08
GEN
2026

Raccolta firme dei dipendenti di Amag Ambiente per dire no alla privatizzazione? Il sindaco Abonante ne riferisca al consiglio comunale

Roggero (Lega): “Raccolta firme dei dipendenti di Amag Ambiente per dire no alla privatizzazione? Il sindaco Abonante ne riferisca al consiglio comunale”
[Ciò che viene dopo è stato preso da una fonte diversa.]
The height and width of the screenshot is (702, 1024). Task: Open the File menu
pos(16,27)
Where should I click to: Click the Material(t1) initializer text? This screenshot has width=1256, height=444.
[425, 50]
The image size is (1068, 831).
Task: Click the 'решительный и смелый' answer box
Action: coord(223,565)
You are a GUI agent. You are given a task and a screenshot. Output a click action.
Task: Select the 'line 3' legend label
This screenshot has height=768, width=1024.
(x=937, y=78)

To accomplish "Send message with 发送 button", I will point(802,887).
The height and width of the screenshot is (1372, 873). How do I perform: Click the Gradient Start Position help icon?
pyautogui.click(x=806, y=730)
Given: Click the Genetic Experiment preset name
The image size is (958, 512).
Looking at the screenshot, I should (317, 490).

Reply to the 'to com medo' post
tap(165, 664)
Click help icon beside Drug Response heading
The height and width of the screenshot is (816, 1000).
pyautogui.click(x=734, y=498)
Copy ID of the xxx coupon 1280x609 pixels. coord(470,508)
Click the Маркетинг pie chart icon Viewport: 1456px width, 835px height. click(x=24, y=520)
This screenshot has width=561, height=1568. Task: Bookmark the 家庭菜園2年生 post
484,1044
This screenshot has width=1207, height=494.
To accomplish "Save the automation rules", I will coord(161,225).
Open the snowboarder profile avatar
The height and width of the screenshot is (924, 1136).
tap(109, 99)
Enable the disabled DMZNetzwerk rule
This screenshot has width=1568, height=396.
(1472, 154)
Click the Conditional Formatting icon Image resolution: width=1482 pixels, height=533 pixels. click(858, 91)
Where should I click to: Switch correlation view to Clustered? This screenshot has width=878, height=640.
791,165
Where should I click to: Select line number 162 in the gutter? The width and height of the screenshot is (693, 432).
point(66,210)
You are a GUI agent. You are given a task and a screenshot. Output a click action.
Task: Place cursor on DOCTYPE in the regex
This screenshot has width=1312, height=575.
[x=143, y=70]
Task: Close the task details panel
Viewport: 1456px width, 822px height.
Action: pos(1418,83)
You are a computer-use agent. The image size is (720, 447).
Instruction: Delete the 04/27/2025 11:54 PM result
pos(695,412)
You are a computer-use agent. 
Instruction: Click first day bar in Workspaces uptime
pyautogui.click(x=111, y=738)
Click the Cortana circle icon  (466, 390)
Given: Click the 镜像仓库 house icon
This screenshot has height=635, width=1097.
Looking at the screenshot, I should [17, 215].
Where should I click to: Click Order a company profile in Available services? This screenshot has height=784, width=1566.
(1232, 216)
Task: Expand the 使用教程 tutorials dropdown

“Che fine ha fatto la gara ‘a doppio oggetto’ di cui si parla da due anni a questa parte in riferimento al futuro assetto societario di Amag Ambiente? Ma, soprattutto, è vero che c’è stata di recente una raccolta firme tra i dipendenti della società del Gruppo Amag, e che ben 171 dipendenti su 174, ossia la quasi totalità, si sono dichiarati contrari ad una privatizzazione dell’azienda?”

A sollevare gli interrogativi in una nota è Mattia Roggero, capogruppo della Lega in consiglio comunale ad Alessandria, che prosegue: “La Lega è da sempre favorevole al fatto che le società che gestiscono servizi essenziali come il ciclo idrico integrato e la raccolta e smaltimento rifiuti rimangano sotto il controllo pubblico. Sull’acqua, in quasi totale solitudine, abbiamo condotto per tutto il 2025 una importante battaglia, che ha consentito la nascita di So.Ge.Ri e, conseguentemente, l’arrivo di 15 milioni di euro di finanziamenti a fondo perduto legati al PNRR, che sono fondamentali per il rifacimento dei nostri acquedotti. Ora, sul fronte del ciclo dei rifiuti (raccolta e smaltimento) chiediamo al sindaco Abonante e alla sua giunta di riferire con urgenza alla specifica commissione e al consiglio comunale qual è la situazione. L’attuale amministrazione, a poco più di un anno dalla fine del suo mandato, intende procedere con la gara a doppio oggetto, e di fatto privatizzare il servizio? Il sindaco come si pone rispetto alla petizione dei dipendenti di Amag Ambiente, preoccupati per il futuro dell’azienda, e per i loro posti di lavoro?”.

Il capogruppo Roggero conclude con una riflessione sulla qualità del servizio di raccolta della spazzatura, e sui costi della Tari: “La situazione è sotto gli occhi di tutti, e si tratta di una questione di cui gli alessandrini stanno giustamente dibattendo. Da tre anni a questa parte la Tari in città e nei sobborghi ha costi in costante aumento: e si tratta talora anche di nuove gabelle, si pensi allo ‘scorporo’ dei costi di spostamento su strada dei cassonetti condominiali. In compenso, i quartieri e i sobborghi sono sempre più sporchi, e si moltiplicano i casi di abbandono di rifiuti, o di cassonetti non svuotati. Appare manifesta l’inadeguatezza di chi è stato incaricato dal sindaco Abonante di guidare la società, così come di chi dovrebbe redigere la gara ‘a doppio oggetto’ che sta nel limbo da due anni”.